As I write this, I’m sure that at least one musicologist is beginning a yearslong PhD thesis titled “Lean All in My Bladder: Toward a Praxis-Based Understanding of ‘Old Town Road.’” The think pieces will be thunk, record labels will scramble clumsily to find the next Lil Nas X, and brands will workshop faux off-the-cuff first-person tweets about the horses they got in the back. So it goes. But what’s great about “Old Town Road” is that every one of those responses (and perhaps even this article itself!) is missing the point by taking it all way too seriously. “Old Town Road” is a meme, and nothing kills a meme faster than thinking too hard about it. “Old Town Road” is in some ways an outgrowth of the “yeehaw agenda,” the term coined by Bri Malandro to describe the recent black reclamation of cowboy imagery. “It was 1,000 percent supposed to be fun,” she said last month of the tweet thread that has since spawned lengthy art-historical deep dives into the erasure of black people from cowboy culture. “I get where those articles are going,” Malandro continued, “but to be honest, for me it’s literally just about the aesthetic. I think nowadays people like to make everything into a think piece or some really deep historical conversation but that’s not why I started saying that at all. It was just me having fun and going up for the looks, specifically by really fly black girls and boys in cowboy hats.”

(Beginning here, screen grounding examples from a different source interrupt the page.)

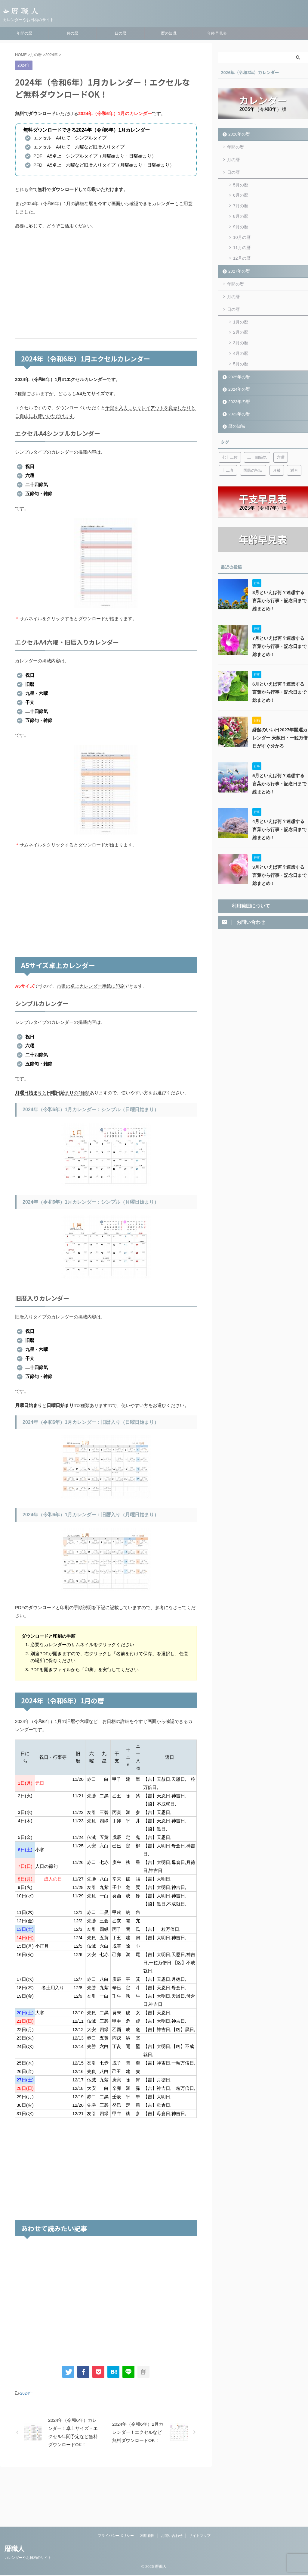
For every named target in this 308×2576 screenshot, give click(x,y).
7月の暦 (240, 203)
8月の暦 (240, 212)
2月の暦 (240, 322)
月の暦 (72, 33)
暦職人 (14, 2494)
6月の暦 (240, 193)
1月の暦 (240, 313)
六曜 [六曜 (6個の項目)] (281, 444)
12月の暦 (242, 251)
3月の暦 (240, 332)
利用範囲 (147, 2481)
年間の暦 (24, 33)
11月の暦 (242, 241)
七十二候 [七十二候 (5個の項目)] (230, 444)
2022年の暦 (238, 401)
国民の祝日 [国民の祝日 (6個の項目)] (253, 457)
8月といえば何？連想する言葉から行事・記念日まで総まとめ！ (279, 588)
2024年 (26, 2393)
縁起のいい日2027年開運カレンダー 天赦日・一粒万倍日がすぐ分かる (278, 725)
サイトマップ (200, 2481)
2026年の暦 (238, 134)
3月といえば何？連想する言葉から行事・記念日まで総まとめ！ (279, 863)
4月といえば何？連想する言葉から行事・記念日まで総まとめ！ (279, 817)
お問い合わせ (172, 2481)
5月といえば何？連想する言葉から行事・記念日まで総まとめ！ (279, 771)
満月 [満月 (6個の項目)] (294, 457)
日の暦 (120, 33)
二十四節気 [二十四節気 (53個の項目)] (257, 444)
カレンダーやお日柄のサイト (28, 2503)
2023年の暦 (238, 389)
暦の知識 (169, 33)
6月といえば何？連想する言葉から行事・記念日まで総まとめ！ (279, 679)
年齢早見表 (217, 33)
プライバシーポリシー (116, 2481)
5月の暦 (240, 183)
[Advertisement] (106, 284)
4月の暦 (240, 342)
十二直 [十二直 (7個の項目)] (228, 457)
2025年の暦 (238, 364)
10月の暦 (242, 232)
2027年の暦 (238, 263)
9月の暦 (240, 222)
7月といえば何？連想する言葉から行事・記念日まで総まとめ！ (279, 634)
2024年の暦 (238, 376)
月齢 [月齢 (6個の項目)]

I have started to suspect—’scuse me, I have started to reckon—that “Old Town Road” is some kind of cosmic litmus test to determine whether we can still enjoy things or whether the jaded pessimism of the internet age has completely eroded our capacity to experience simple and unproblematic joy. A 19-year-old Nicki Minaj stan accidentally made the most popular country song on the planet by sampling a Nine Inch Nails instrumental and then Billy Ray Cyrus barnstormed onto the remix and told him that Waylon Jennings would have liked it. If you can’t muster so much as a smile over that, then I really don’t know what to tell you, pardner.

So by all means, allow “Old Town Road” to spawn conversations about the arbitrary nature of genre, the foundational racial bias of popular music, and the bizarre fact that a member of the Cyrus family is once again standing at the crossroads of country and hip-hop culture (only somehow much more respectfully this time?). But also … enjoy it. Gather your loved ones, saddle up your horse, and let us all salute the weird wonder of “Old Town Road” as it streaks like a comet through the pop cultural firmament. Give in to the sublime ridiculousness of the whole thing. And in that spirit, I personally would like to honor “Old Town Road” in the truest sense I know: I’m going to shut up about it, press play, and ride off toward the horizon.